Deutschland, Schweden, Finnland und die EU haben im Oktober 2016 mehrere Rückübernahme-Abkommen mit der afghanischen Regierung unterschrieben. Seitdem ist die Zahl der Asylbewerber, die freiwillig oder durch Abschiebung zurückkehren, stark gestiegen. Allein aus Deutschland gab es 2016 nach Angaben des Bundesinnenministeriums 67 Abschiebungen und rund 3.300 "freiwillige" Ausreisen im Rahmen des REAG/GARP Programms. Zum Vergleich: 2015 wurden aus Deutschland neun Personen zwangsweise nach Afghanistan zurückgeführt, 309 sind "freiwillig" gegangen. Auch Schweden und Norwegen schieben deutlich mehr Afghanen ab: 2016 hat sich in beiden Ländern die Zahl der Rückführungen nahezu verfünffacht.
Doch die Sicherheitslage in Afghanistan wird immer prekärer, sagen internationale Organisationen. Im Dezember 2016 schrieb das UN-Flüchtlingswerk UNHCR in einem Bericht, dass sich die Situation im Laufe des Jahres „deutlich verschlechtert“ habe.
Dem Bericht zufolge bekämpfen sich derzeit mehrere „aufständische Kräfte“ gegenseitig – unter anderem die Taliban und die afghanischen Kämpfer des "Islamischen Staates". Dabei schrecken sie nicht vor großangelegten Angriffen zurück. Die Zahl der zivilen Opfer erreichte 2016 nach Angaben der Unterstützungsmission der Vereinten Nationen in Afghanistan (UNAMA) einen neuen Höhepunkt: Fast 3.500 Todesopfer und rund 8.000 Verletzte. Eine Einteilung in sichere und unsichere Regionen lehnt der UNHCR ab.
Neue Spannungen durch Abschiebungspolitik
Die Abschiebungspolitik vieler Länder könnte die Situation weiter verschärfen. Das zeichnet sich bereits jetzt in Regionen wie Kabul ab. Viele zurückgekehrte Flüchtlinge und Binnenvertriebene sind dorthin gezogen – was zu steigenden Spannungen geführt hat, berichtet der UNHCR.
Neben abgelehnten Asylbewerberbern, die aus der EU zurückkehren, muss Afghanistan auch immer mehr afghanische Flüchtlinge aus Pakistan und dem Iran aufnehmen. Allein im Jahr 2016 sind aus diesen zwei Ländern laut Angaben der Internationalen Organisation für Migration (IOM) fast 700.000 Menschen nach Afghanistan zurückgekehrt. Nach steigenden sozialen Unruhen haben beide Länder den Druck auf die afghanischen Flüchtlinge erhöht, damit sie in die Heimat zurückkehren.

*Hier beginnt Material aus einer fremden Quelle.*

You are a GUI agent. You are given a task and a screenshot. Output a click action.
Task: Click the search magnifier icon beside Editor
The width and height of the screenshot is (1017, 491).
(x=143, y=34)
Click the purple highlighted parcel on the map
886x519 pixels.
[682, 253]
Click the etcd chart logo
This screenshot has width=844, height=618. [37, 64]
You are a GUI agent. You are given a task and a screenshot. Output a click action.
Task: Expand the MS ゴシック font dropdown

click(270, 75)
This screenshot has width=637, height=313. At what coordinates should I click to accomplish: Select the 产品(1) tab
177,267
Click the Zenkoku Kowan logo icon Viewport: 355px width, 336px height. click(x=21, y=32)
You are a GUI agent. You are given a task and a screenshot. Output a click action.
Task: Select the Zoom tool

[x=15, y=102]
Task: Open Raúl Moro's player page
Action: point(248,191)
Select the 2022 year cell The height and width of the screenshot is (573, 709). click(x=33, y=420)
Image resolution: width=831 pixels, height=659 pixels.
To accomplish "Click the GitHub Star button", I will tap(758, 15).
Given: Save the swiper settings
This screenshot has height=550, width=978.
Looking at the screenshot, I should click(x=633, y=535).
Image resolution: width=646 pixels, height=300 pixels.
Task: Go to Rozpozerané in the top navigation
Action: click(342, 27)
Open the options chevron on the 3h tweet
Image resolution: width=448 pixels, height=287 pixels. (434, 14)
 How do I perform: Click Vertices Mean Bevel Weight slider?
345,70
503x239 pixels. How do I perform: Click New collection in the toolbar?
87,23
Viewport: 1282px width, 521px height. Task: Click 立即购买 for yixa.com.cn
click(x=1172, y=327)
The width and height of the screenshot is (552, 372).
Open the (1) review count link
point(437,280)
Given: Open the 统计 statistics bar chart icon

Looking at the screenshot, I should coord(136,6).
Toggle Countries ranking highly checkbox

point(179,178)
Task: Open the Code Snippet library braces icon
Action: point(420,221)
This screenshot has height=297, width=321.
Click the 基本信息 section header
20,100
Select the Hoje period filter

Thomas Ruttig, Ko-Direktor des "Afghanistan Analyst Networks", bemängelt zudem den Umgang mit abgeschobenen Afghanen: Obwohl sie von Vertretern der deutschen Botschaft und der IOM am Flughafen in Kabul in Empfang genommen werden, bekämen sie im Anschluss keine Unterstützung bei der Wiedereingliederung in das Land.